The role of asset custodians in finance is to ‘hold on’ to customer assets for safe keeping. They could be funds, bonds, equities, or cryptocurrencies. In all cases custody has to be executed in a secure and transparent manner.
The new NYDFS guidelines are even more specific and provide detailed guidance on how digital assets should be handled.
Crucially, the agency said custodians must keep customers’ digital assets completely separate from any assets that belong to the custodian itself. In crypto terms this could mean recording the assets both on-chain and on the custodian’s own books, but maintaining appropriate records to avoid double counting.
The agency also said that assets under a custodian’s control should only be held for the purpose of safekeeping. Specifically, there should not be a debtor-creditor relationship between custodian and customer when possession of a digital asset is transferred.

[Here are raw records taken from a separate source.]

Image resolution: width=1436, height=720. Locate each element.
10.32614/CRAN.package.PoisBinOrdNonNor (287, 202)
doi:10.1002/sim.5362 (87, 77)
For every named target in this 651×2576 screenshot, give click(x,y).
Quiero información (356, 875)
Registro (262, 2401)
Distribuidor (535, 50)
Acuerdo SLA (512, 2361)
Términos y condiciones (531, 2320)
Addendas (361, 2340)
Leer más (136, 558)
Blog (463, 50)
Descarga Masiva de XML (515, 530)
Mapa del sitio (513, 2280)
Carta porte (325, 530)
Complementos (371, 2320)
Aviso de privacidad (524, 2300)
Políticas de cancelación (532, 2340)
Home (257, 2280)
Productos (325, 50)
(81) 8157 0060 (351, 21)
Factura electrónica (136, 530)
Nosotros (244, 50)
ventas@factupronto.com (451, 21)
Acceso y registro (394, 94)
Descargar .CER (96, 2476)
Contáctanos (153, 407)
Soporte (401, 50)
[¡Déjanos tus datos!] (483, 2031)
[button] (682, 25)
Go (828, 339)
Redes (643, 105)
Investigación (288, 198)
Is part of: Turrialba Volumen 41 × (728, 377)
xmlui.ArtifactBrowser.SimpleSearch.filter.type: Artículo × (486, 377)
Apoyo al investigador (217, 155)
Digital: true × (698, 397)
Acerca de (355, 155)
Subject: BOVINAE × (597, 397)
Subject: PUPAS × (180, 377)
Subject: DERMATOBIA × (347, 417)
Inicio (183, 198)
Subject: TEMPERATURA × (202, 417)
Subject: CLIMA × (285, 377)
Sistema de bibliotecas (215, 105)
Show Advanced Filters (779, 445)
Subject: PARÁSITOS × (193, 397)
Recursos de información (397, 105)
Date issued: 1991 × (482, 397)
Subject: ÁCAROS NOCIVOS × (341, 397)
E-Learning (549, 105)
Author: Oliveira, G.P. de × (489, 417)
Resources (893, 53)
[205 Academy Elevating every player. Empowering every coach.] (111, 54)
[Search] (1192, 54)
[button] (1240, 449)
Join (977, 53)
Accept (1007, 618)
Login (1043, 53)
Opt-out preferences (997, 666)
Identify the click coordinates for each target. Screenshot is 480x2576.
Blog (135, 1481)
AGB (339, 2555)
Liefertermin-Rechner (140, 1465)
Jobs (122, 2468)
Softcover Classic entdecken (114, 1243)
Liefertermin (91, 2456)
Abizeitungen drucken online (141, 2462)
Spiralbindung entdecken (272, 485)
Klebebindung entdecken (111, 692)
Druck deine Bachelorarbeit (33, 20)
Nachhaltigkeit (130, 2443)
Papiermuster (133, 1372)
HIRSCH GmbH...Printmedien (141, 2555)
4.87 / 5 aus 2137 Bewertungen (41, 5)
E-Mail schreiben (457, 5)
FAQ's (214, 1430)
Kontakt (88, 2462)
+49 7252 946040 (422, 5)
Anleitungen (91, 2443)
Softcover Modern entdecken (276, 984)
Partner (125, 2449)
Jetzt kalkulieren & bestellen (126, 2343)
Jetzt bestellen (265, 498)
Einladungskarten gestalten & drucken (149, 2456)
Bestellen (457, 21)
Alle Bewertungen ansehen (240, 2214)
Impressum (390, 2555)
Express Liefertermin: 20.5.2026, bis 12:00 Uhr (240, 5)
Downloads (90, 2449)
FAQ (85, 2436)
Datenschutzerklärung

Custodians in New York are also required to give customers written disclosures that clarify what the custodial arrangement means and how the custodian operates. Disclosures should explain how the custodian ‘segregates and accounts for and digital currency held in custody,’ and clarify the customer's ‘retained property interest in it.’
In July 2022, the Financial Stability Board (FSB), a G20 entity charged with monitoring financial activity in the world’s top-20 economies, announced a coming proposal that will lay out new 'robust regulation and supervision’ for cryptocurrencies.
An FSB press release said that digital currencies are evolving rapidly in a tumultuous environment marked by extreme volatility. 'Despite these worries, cryptocurrencies are becoming increasingly integrated into the traditional financial system, exposing investors to new risks.’
The agency is worried about the potential for one market failure to negatively impact participants in the wider crypto ecosystem. ‘Investors can suffer huge losses while risks are transmitted to other parts of the system and market confidence is damaged.’
Crypto market watchers saw this as a veiled reference to Terra’s dramatic failure in early May of 2022. The collapse of the Terra ecosystem triggered a liquidity crisis and sent several well-known crypto finance firms and hedge funds into bankruptcy.
Though the organization monitors the financial services industry closely, the October crypto proposal will mark a new chapter for the FSB. Up until now it has played a background advisory role, and any recommendations to G20 ministers and bankers have been made outside the public sphere.
In September 2022, SEC Chair Gary Gensler told the US Senate Banking Committee that the transition could re-define the blockchain in the government's eyes as something more akin to a security than a technology platform. Gensler’s view is that staking assets to a crypto network in exchange for passive rewards could be seen as proof under the so-called Howey Test that an asset qualifies as a security.